İstenen: Okuma metninde "MHP lideri Bahçeli, Erzurum'da" ifadesiyle başlayıp "mutlu olduğunu söyledi." ifadesiyle biten bölümü harfi harfine tekrarlayın.
____ Okuma Metni
"Birliğimiz tarihi ve kültürel bir emanettir"
MHP lideri Bahçeli, Erzurum'da halka seslendi.
ERZURUM - MHP Genel Başkanı Devlet Bahçeli, "Türk milletinin birliği Palandöken Dağları gibi heybetlidir, Allahuekber Dağları gibi kalıcıdır, Pasinler ovası gibi engindir, bar oynayarak birlikteliğimiz el ele tutuşmamızın ve beraberliğimizin tescili yüzyıllar öncesinden yapılmıştır" dedi.
Bahçeli, "Milli Değerleri Koru ve Yaşat" açık hava toplantıları kapsamında Erzurum İstasyon Meydanında düzenlenen "Birlik Mitingi"nde yaptığı konuşmada, Dadaşlar diyarı Erzurum'da bulunmaktan son derece mutlu olduğunu söyledi.
Konuşması zaman zaman "Devletin başına devlet geçecek", "Vur de vuralım, öl de ölelim" ve "Erzurum seninle gurur duyuyor" sloganlarıyla kesilen Bahçeli, Türkiye'nin 9 bölgesinde açık hava toplantılarının 4'üncüsünü "Birlik" temasıyla Erzurum'da düzenlediklerini belirtti.
Türkiye üzerinde hesap yapan, fırsat kollayan ve hain emeller peşinde koşan terör ve bölücü odakların başına yıldırımlar gibi indiklerini ifade eden Bahçeli, "İşte bugün sizlerin huzurunda, şahitliğinde ve muazzam desteğinizle birlik diyoruz, birlikte geleceğe yürüyoruz. Sizlere soruyor ve öyle bir cevap vermenizi bekliyorum ki AKP titresin, PKK şaşırsın, başbakan kaçacak ve saklanacak kovuk arasın. Birlikteliğimizi bozmaya çalışanları bağışlayacak mısınız? Birlikteliğimizi çekemeyen, bölmeye çalışan haramzadeleri unutacak mısınız? Türk milletinin birlikte yaşama ülküsünü hançerlemek için durmaksızın saldırılarda bulunan fitne ve fesat yüzlere izin ve prim verecek misiniz?" diye konuştu.
________
____ Veri Bloğu
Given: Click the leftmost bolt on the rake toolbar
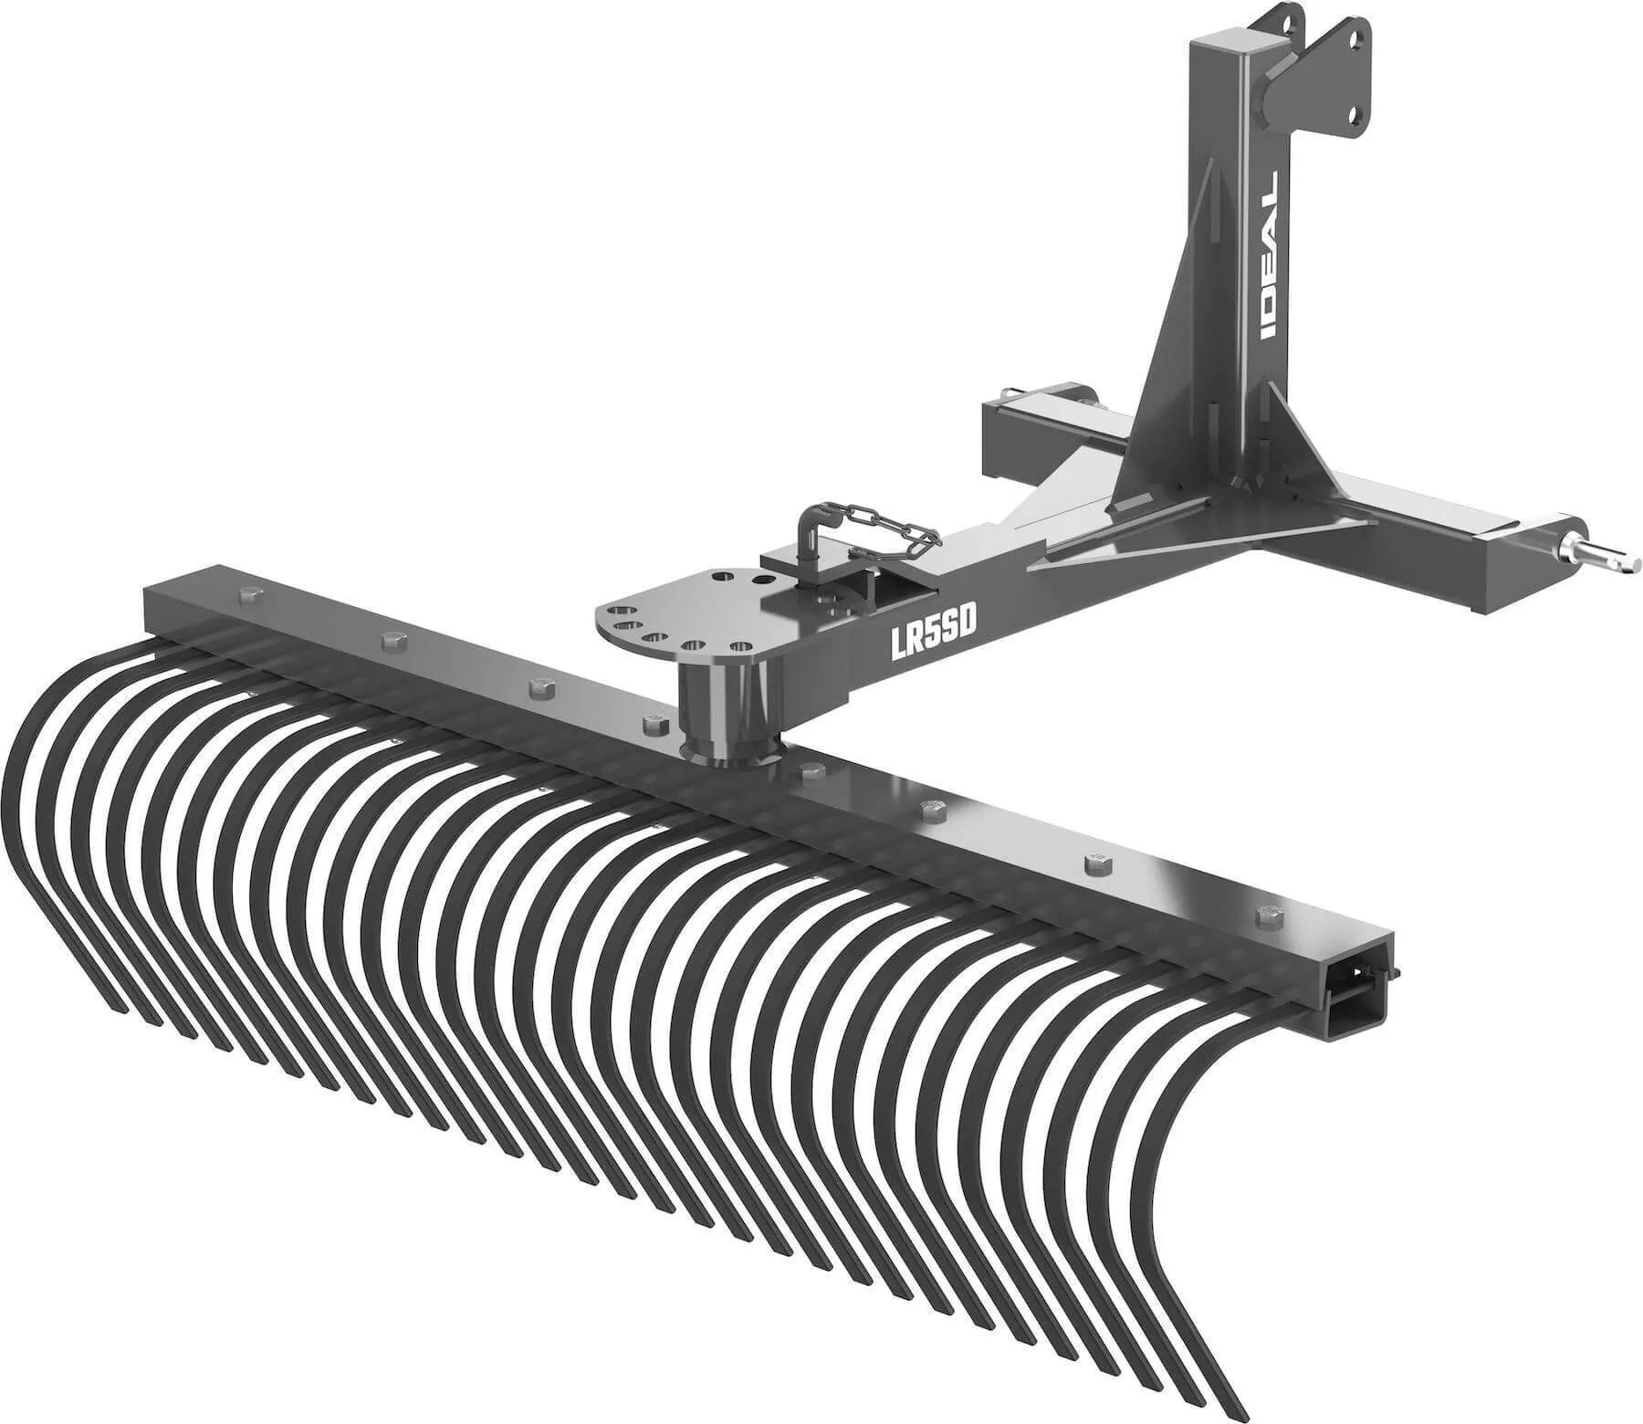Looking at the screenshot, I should click(x=248, y=597).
________
Yanıt:
MHP lideri Bahçeli, Erzurum'da halka seslendi.
ERZURUM - MHP Genel Başkanı Devlet Bahçeli, "Türk milletinin birliği Palandöken Dağları gibi heybetlidir, Allahuekber Dağları gibi kalıcıdır, Pasinler ovası gibi engindir, bar oynayarak birlikteliğimiz el ele tutuşmamızın ve beraberliğimizin tescili yüzyıllar öncesinden yapılmıştır" dedi.
Bahçeli, "Milli Değerleri Koru ve Yaşat" açık hava toplantıları kapsamında Erzurum İstasyon Meydanında düzenlenen "Birlik Mitingi"nde yaptığı konuşmada, Dadaşlar diyarı Erzurum'da bulunmaktan son derece mutlu olduğunu söyledi.